CLI generation works with all supported settings class backends (e.g., attrs and Pydantic}).

Most examples will use the Typed Settings wrapper for attrs because the code for creating a CLI is the same. If there are notable implementation differences between the backends, the examples use inline tabs to show the code for each backend.

The general algorithm for generating a Click CLI for your settings looks like this:

  1. You decorate a Click command with click_options().

  2. The decorator will immediately (namely, at module import time)

    • load your settings (e.g., from config files or env vars),

    • create a click.option() for each setting and use the loaded settings value as default for that option.

  3. You add a positional/keyword argument to your CLI function.

  4. When you run your CLI, the decorator :

    • updates the settings with option values from the command line,

    • stores the settings instance in the Click context object (see click.Context.obj),

    • passes the updated settings instances as positional/keyword argument to your CLI function.

Hint

By default, the settings instance is passed as positional argument to your CLI function.
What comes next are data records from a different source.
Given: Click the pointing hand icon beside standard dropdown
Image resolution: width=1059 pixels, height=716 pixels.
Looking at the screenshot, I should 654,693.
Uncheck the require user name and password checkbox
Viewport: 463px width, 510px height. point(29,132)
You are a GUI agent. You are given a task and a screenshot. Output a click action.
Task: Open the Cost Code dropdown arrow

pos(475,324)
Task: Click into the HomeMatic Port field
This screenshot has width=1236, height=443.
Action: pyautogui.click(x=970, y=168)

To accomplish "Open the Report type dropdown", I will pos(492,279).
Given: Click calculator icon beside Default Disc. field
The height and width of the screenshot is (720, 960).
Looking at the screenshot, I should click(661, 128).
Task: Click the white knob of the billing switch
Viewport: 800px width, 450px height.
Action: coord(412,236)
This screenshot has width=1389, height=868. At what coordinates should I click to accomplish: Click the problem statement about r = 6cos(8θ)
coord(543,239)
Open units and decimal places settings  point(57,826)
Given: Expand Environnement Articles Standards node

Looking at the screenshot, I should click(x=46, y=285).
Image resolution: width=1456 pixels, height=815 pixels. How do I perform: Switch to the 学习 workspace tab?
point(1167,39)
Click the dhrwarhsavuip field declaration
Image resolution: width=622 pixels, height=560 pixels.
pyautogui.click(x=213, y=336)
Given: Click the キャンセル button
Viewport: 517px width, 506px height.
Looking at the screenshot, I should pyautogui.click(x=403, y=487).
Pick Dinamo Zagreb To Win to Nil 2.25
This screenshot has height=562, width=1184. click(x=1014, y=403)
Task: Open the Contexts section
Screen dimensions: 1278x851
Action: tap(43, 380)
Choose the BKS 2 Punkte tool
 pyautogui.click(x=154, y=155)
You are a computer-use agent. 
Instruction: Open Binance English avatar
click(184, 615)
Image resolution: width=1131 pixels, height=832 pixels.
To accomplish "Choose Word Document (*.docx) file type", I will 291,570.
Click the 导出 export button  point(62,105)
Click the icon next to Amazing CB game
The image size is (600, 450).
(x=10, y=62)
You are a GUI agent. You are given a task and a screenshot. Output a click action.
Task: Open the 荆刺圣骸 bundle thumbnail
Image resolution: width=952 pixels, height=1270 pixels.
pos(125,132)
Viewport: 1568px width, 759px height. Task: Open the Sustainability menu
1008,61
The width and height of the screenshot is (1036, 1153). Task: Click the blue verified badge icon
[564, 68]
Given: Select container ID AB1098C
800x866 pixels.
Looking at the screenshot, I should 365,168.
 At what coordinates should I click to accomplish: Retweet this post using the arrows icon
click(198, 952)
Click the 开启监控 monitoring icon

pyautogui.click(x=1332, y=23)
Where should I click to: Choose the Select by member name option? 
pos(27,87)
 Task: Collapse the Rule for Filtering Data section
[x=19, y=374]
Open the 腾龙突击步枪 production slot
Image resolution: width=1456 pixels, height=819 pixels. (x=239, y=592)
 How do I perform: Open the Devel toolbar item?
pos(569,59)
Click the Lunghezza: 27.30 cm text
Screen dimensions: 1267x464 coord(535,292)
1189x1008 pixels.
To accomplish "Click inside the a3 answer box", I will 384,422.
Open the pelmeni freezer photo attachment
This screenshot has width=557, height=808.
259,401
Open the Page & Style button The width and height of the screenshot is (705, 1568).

You can optionally specify a keyword argument name if you want your settings to be passed via a keyword argument.

See Order of Decorators and Settings as Keyword Arguments for details about argument passing.

Here is an example:

example.py
import click
import typed_settings as ts


@ts.settings
class Settings:
    spam: int = ts.option(default=42, help="Amount of SPAM required")


@click.command()
@ts.click_options(Settings, "example")
def cli(settings: Settings) -> None:
    """Example app"""
    print(settings)


if __name__ == "__main__":
    cli()

As ou can see, an option is generated for each setting:

$ export EXAMPLE_SPAM=23
$ python example.py --help
Usage: example.py [OPTIONS]

  Example app

Options:
  --spam INTEGER  Amount of SPAM required  [default: 23]
  --help          Show this message and exit.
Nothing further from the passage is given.